■ AIM ■
Copy the stretch of data from the line containing "Where should I click to: Tap" through the line containing "tap(532, 522)" word for word, including both of those lines. Leave the pictures out.

■ INFORMATION SUPPLIED ■

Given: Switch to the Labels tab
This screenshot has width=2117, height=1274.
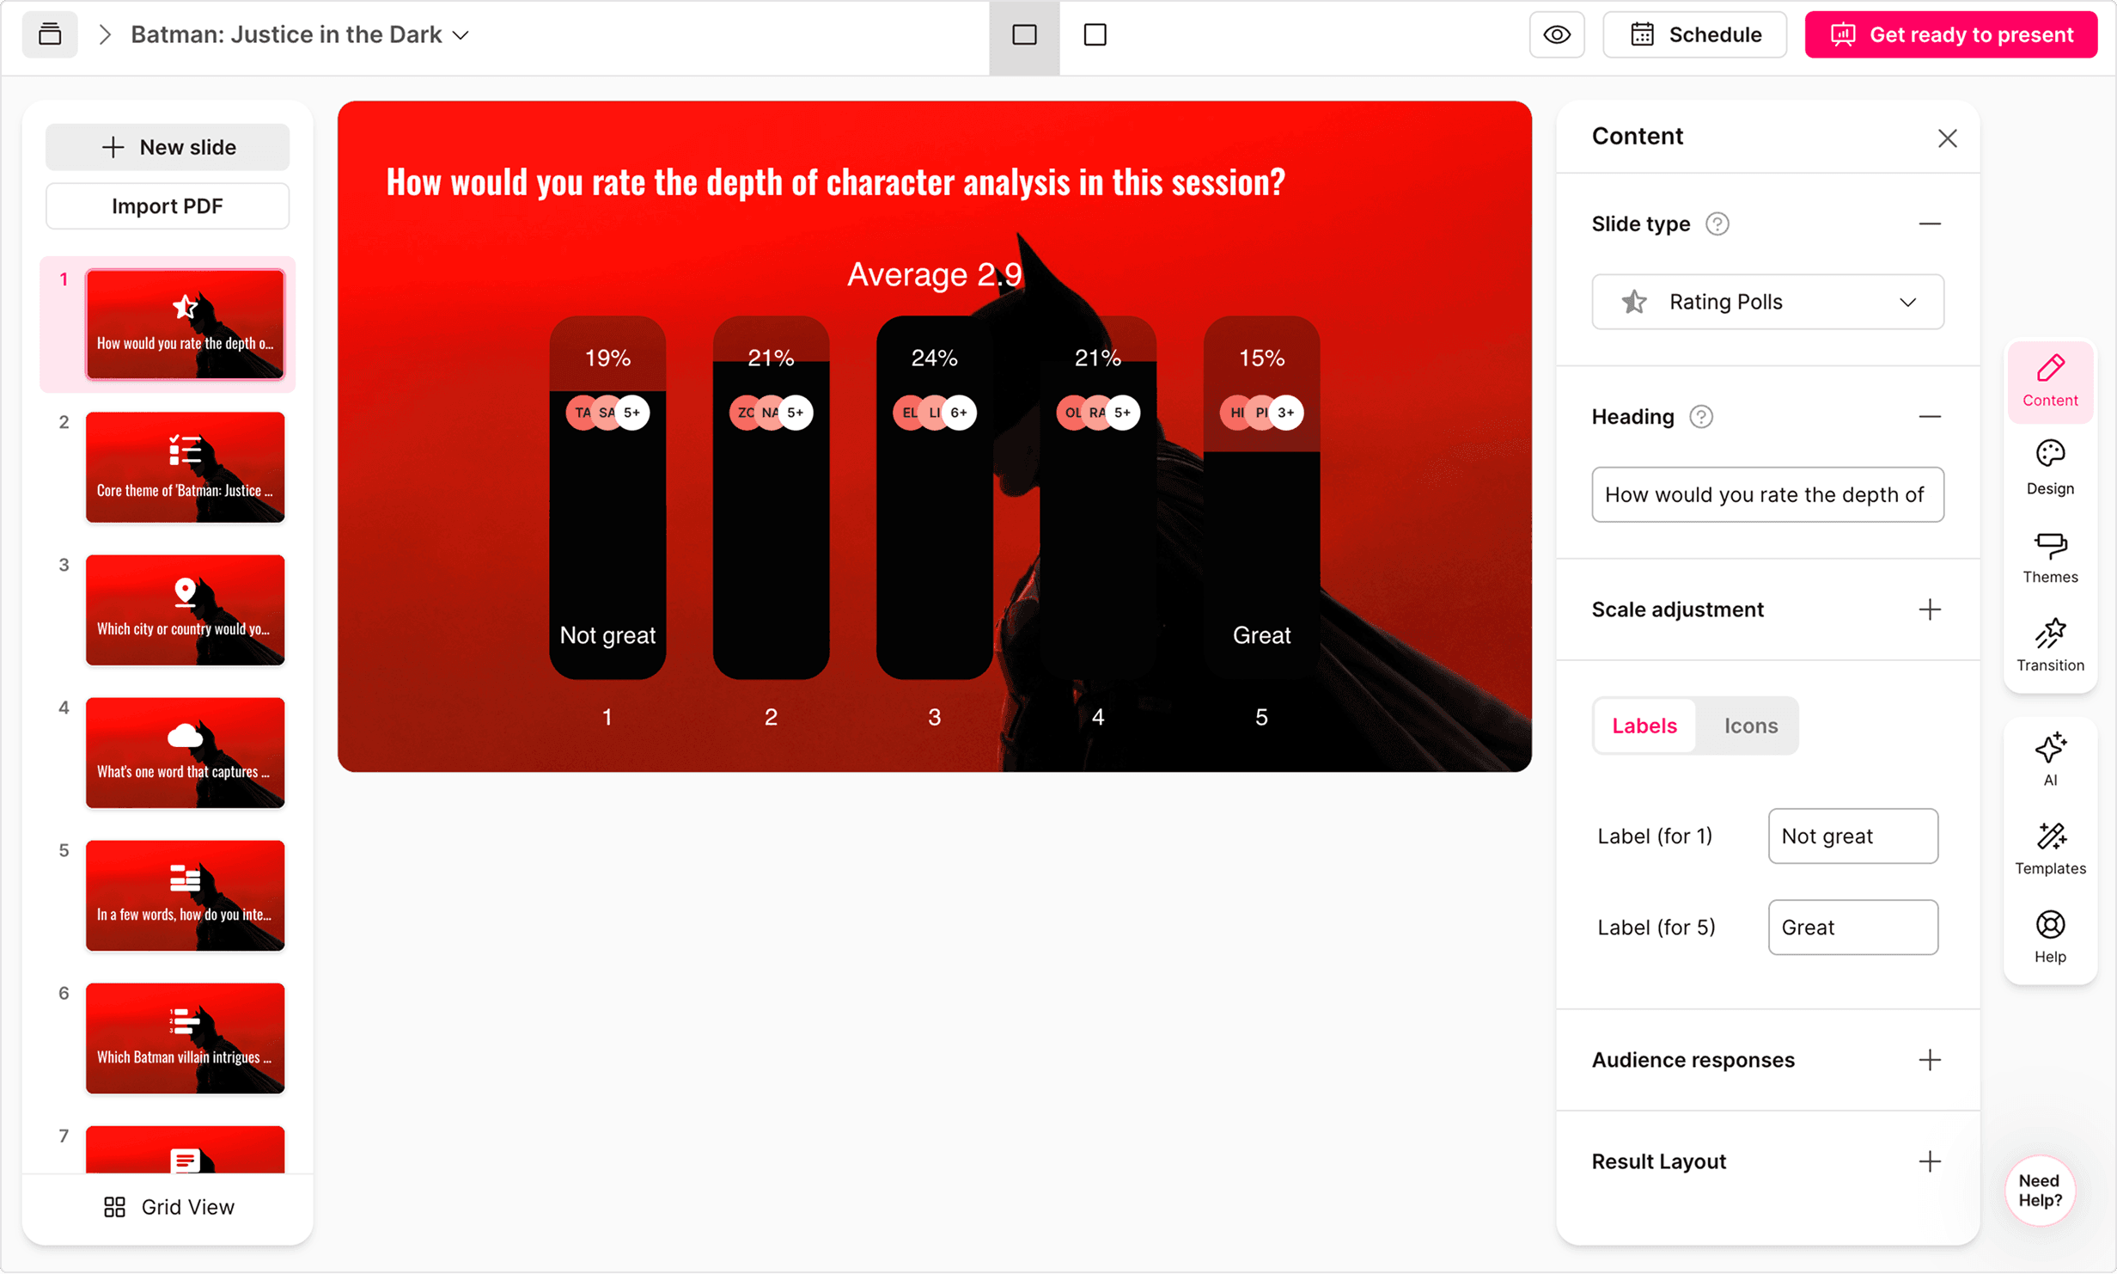Looking at the screenshot, I should coord(1644,726).
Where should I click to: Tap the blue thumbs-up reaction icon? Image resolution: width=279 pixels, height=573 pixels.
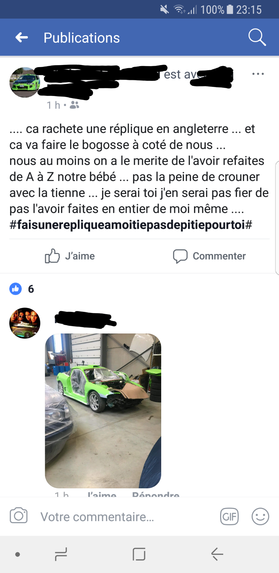click(16, 289)
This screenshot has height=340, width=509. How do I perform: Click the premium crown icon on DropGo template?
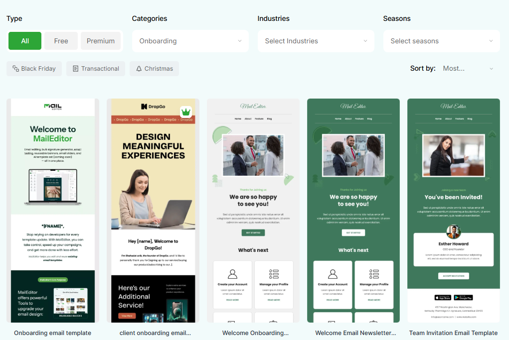pos(185,112)
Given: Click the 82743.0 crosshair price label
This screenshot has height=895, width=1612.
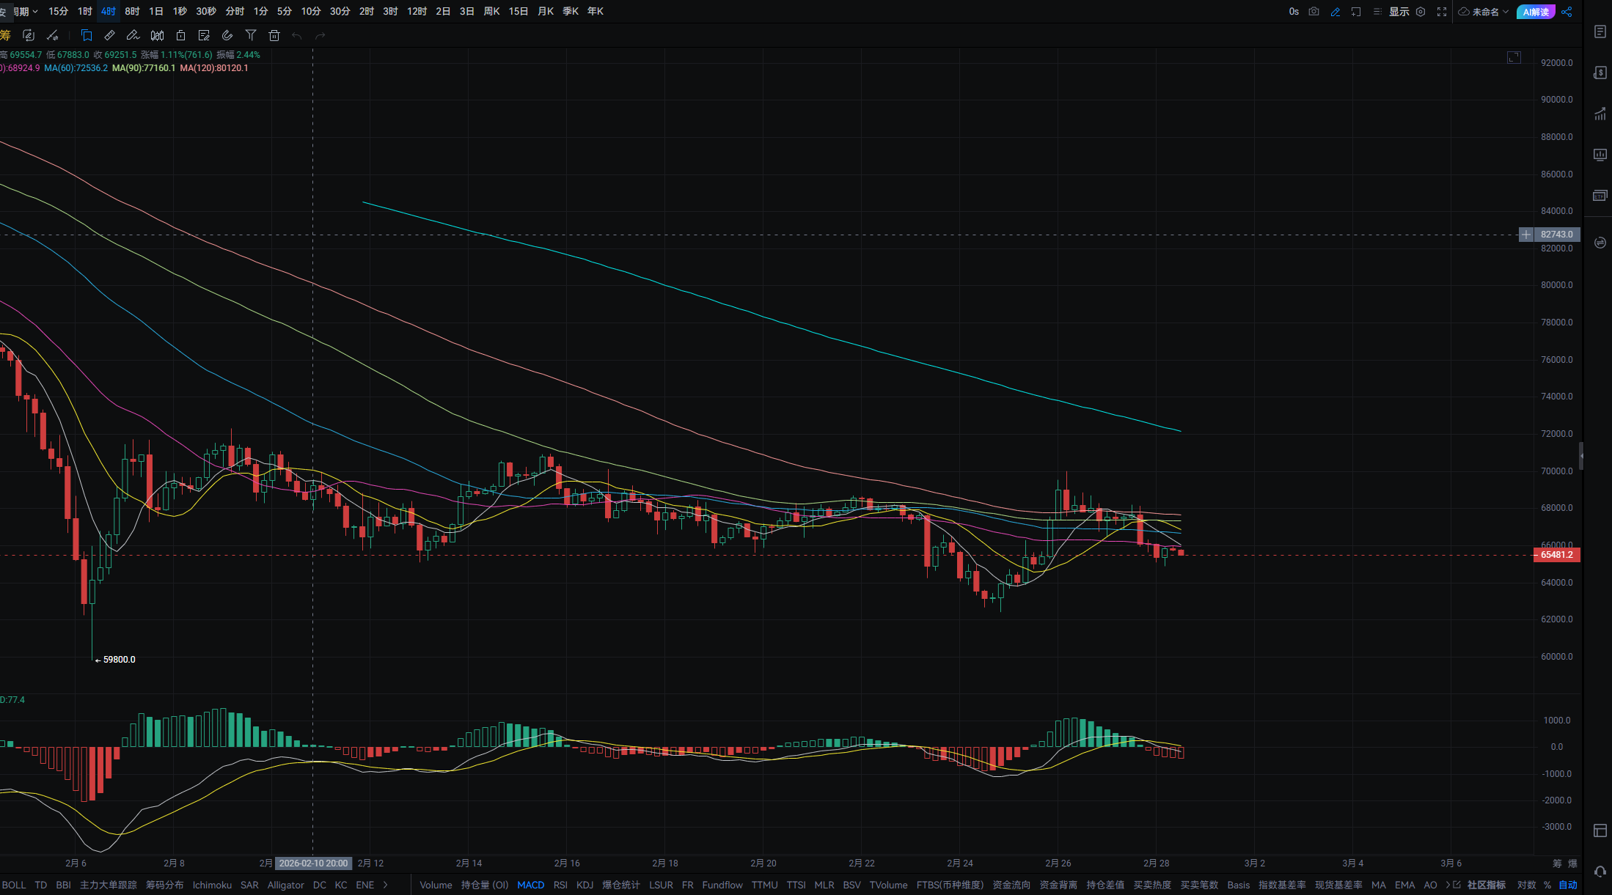Looking at the screenshot, I should 1556,235.
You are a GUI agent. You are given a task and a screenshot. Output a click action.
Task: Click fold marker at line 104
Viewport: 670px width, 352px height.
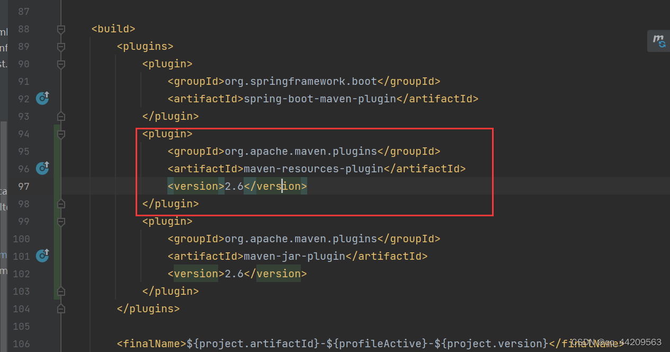60,308
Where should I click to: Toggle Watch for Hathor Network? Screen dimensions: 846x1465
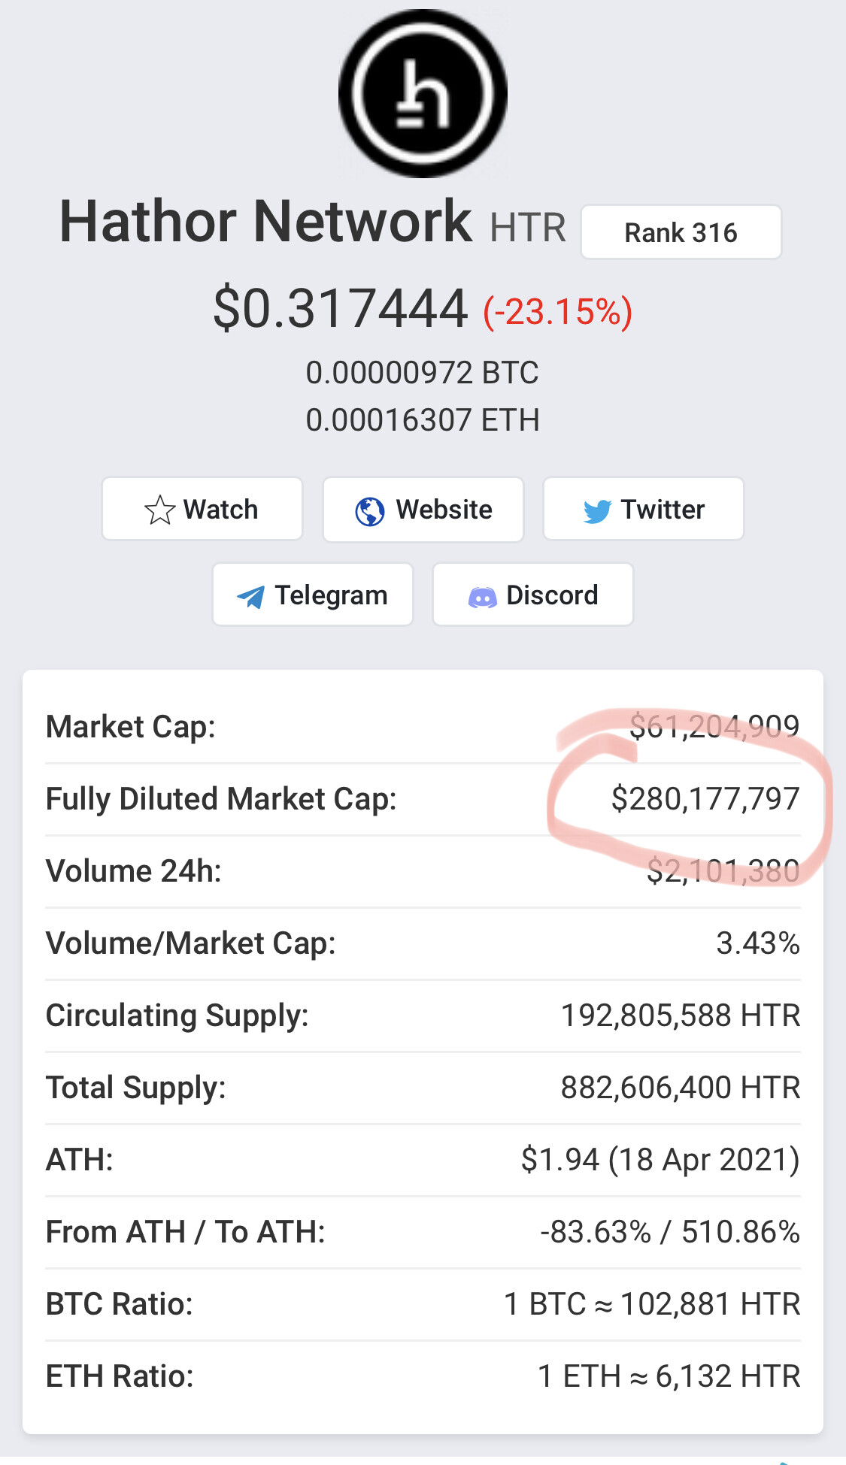(202, 510)
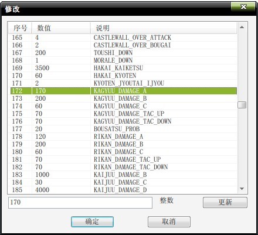Screen dimensions: 258x235
Task: Select row 168 MORALE_DOWN
Action: (124, 60)
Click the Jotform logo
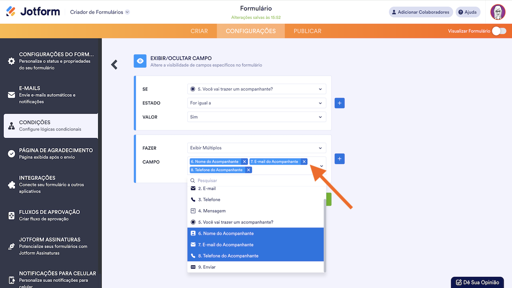Viewport: 512px width, 288px height. (x=33, y=12)
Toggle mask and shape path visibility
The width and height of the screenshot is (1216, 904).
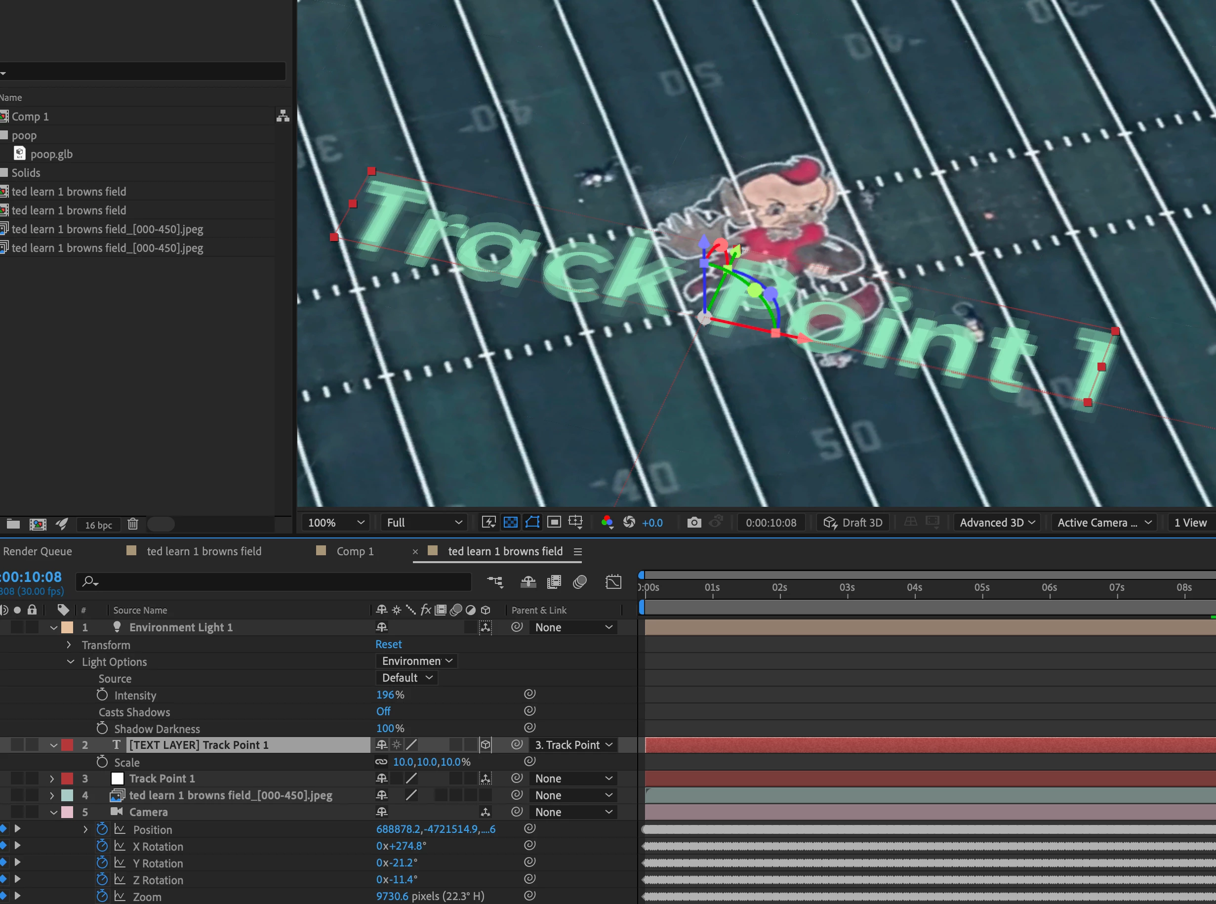tap(532, 522)
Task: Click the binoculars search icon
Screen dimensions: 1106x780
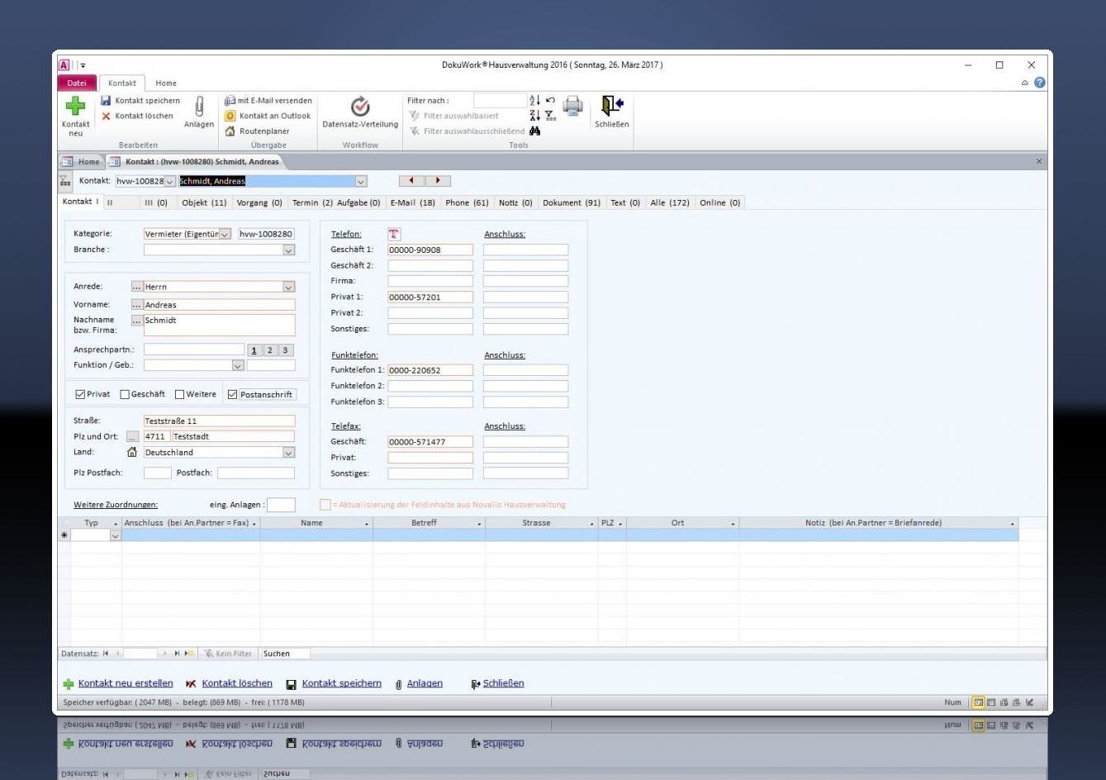Action: [x=535, y=131]
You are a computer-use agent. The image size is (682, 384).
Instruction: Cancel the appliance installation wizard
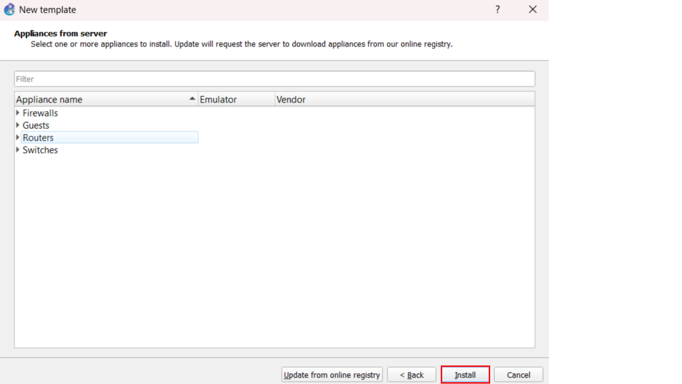[518, 375]
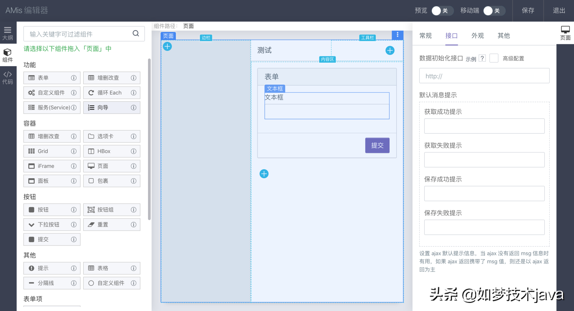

■ WRITTEN RESPONSE ■
Where should I click to: Tap the blue thumbs-up reaction icon? Image resolution: width=279 pixels, height=573 pixels.
click(16, 289)
This screenshot has height=340, width=509. How do I perform: Click the premium crown icon on DropGo template?
pos(185,112)
Given: Click the 82743.0 crosshair price label
This screenshot has height=895, width=1612.
Looking at the screenshot, I should 1556,235.
You are a GUI agent. You are given a task and a screenshot. Output a click action.
Task: Click fold marker at line 104
Viewport: 670px width, 352px height.
60,308
Where should I click to: Toggle Watch for Hathor Network? Screen dimensions: 846x1465
(202, 510)
Screen dimensions: 258x235
Task: Select row 168 MORALE_DOWN
Action: (124, 60)
Click the Jotform logo
Viewport: 512px width, 288px height. (x=33, y=12)
Toggle mask and shape path visibility
The width and height of the screenshot is (1216, 904).
tap(532, 522)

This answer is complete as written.